----- GIVEN DATA

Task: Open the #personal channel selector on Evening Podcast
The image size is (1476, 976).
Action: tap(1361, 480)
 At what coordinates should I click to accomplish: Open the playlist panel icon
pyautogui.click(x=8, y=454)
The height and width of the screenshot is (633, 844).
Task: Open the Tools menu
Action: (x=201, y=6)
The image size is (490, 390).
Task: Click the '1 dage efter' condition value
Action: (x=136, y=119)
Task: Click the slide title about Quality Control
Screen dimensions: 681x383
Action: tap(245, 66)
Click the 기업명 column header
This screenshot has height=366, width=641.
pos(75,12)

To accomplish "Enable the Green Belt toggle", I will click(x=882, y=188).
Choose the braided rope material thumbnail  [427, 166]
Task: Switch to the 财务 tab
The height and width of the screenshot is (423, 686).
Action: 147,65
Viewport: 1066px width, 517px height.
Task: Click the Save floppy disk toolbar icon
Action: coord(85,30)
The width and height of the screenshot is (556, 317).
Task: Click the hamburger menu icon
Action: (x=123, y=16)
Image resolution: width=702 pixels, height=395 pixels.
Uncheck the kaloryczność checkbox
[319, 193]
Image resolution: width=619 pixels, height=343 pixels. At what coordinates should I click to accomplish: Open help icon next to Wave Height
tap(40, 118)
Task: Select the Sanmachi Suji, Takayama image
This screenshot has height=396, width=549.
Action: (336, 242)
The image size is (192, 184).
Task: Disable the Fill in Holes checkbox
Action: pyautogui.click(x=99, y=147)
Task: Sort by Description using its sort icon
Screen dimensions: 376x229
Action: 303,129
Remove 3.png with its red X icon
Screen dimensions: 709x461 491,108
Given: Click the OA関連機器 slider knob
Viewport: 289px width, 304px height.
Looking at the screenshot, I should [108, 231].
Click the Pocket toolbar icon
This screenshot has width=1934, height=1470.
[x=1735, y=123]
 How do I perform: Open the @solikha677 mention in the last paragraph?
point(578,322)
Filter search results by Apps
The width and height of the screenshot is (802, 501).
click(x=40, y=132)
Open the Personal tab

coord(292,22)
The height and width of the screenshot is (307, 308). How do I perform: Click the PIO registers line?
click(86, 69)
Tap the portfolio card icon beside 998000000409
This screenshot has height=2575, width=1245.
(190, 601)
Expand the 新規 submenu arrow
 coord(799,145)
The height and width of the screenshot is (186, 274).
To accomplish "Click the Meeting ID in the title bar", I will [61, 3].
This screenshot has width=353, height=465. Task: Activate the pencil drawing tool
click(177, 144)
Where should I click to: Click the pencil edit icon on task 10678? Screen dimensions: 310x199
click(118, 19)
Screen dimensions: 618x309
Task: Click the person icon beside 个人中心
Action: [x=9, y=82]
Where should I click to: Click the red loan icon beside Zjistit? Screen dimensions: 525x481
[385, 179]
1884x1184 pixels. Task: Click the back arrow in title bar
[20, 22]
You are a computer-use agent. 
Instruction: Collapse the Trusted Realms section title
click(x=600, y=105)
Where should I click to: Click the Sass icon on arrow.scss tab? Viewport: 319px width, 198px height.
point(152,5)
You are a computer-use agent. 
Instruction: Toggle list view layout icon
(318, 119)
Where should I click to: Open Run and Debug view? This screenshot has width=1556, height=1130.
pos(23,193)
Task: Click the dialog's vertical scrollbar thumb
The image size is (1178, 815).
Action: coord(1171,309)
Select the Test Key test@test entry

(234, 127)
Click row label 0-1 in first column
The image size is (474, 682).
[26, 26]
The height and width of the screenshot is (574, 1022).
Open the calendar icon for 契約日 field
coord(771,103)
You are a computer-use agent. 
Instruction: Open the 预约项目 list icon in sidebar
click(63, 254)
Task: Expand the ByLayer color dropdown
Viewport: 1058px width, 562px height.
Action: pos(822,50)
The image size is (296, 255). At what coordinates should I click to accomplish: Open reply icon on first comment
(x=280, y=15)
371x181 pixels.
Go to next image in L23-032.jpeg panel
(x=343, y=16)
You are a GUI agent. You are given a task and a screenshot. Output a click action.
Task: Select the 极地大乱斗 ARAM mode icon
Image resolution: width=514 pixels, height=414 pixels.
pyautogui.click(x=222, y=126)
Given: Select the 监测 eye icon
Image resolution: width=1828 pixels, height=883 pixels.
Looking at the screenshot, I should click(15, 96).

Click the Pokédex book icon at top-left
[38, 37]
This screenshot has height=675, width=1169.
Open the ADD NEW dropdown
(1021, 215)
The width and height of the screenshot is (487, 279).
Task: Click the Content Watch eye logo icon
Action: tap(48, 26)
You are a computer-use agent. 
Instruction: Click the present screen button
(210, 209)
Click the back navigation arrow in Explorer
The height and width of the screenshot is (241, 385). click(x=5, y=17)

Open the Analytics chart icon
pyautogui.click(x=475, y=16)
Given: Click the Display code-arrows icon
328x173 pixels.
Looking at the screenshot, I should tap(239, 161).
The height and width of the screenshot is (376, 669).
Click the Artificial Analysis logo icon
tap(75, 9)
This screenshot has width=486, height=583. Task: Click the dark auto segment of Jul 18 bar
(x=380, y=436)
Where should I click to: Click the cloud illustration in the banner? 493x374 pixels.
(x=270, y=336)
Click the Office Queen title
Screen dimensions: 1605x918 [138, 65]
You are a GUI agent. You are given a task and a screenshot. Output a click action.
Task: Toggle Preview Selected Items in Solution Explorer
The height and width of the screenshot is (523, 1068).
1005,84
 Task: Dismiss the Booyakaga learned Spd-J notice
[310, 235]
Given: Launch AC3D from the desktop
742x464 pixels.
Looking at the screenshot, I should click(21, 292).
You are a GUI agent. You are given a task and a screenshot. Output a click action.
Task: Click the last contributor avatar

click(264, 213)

----------

§ **SET TASK**
Copy out the records word for word, from the first line through the line containing "Choose the braided", and stop after that line.

§ **COMPLETE RESPONSE**
Task: Open the #personal channel selector on Evening Podcast
The image size is (1476, 976).
Action: tap(1361, 480)
 At what coordinates should I click to accomplish: Open the playlist panel icon
pyautogui.click(x=8, y=454)
The height and width of the screenshot is (633, 844).
Task: Open the Tools menu
Action: (x=201, y=6)
The image size is (490, 390).
Task: Click the '1 dage efter' condition value
Action: (x=136, y=119)
Task: Click the slide title about Quality Control
Screen dimensions: 681x383
Action: tap(245, 66)
Click the 기업명 column header
This screenshot has height=366, width=641.
pos(75,12)

To accomplish "Enable the Green Belt toggle", I will click(x=882, y=188).
Choose the braided rope material thumbnail  [427, 166]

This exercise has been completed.